The homeowners’ lawsuit comes as the second phase of the Griggs-Scheffer street repaving project has been delayed due to the need to redo the substandard sanitary sewer work done during the first phase of the project in 2020.

Phase two of Griggs-Scheffer involves the replacement of sewer lines and street reconstruction work along stretches of Eleanor, Alaska and Vista avenues, Syndicate Street, Edgcumbe Road and the cul de sacs of Edgcumbe Place and Montcalm Place. New sidewalks on Edgcumbe Road are planned as part of the project in keeping with the city’s policy to install sidewalks on streets that do not have them.

Peters filed the lawsuit under the Minnesota Environmental Rights Act, a 1971 statute that gives Minnesota residents a civil remedy to protect natural resources from pollution, impairment or destruction. Peters argues that the city’s sidewalk plan will harm the natural aesthetics of the neighborhood. He hopes to convince a Ramsey County District Court judge on August 27 to impose a temporary restraining order on the project.

◆ DATA SECTION ◆

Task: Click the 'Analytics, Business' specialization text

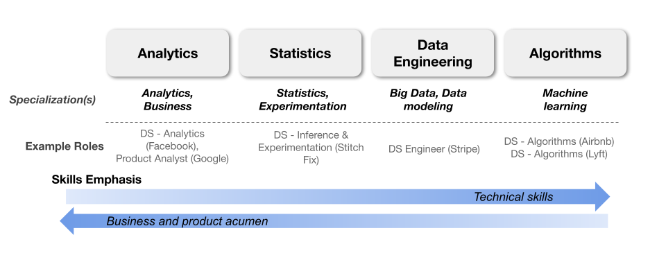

◆ TASK INSTRUCTIONS ◆
1) Using the Griggs-Scheffer passage, answer each question:
(a) In what year was the first phase of the project done?
(b) Under which law did Peters file the lawsuit?
(c) On what date does Peters hope to convince a judge?
2) For each statement, say yes or no based on the Griggs-Scheffer passage, and quote the words that settle it.
(a) Phase two includes new sidewalks on Edgcumbe Road.
(b) The Minnesota Environmental Rights Act dates from 1981.
(c) Peters argues that the sidewalk plan will improve the look of the neighborhood.
The data come from a different source than the Griggs-Scheffer passage.

◆ RESPONSE LIST ◆
1)
(a) 2020
(b) The Minnesota Environmental Rights Act
(c) August 27

2)
(a) Yes: "New sidewalks on Edgcumbe Road are planned as part of the project"
(b) No: "a 1971 statute"
(c) No: "the city’s sidewalk plan will harm the natural aesthetics of the neighborhood"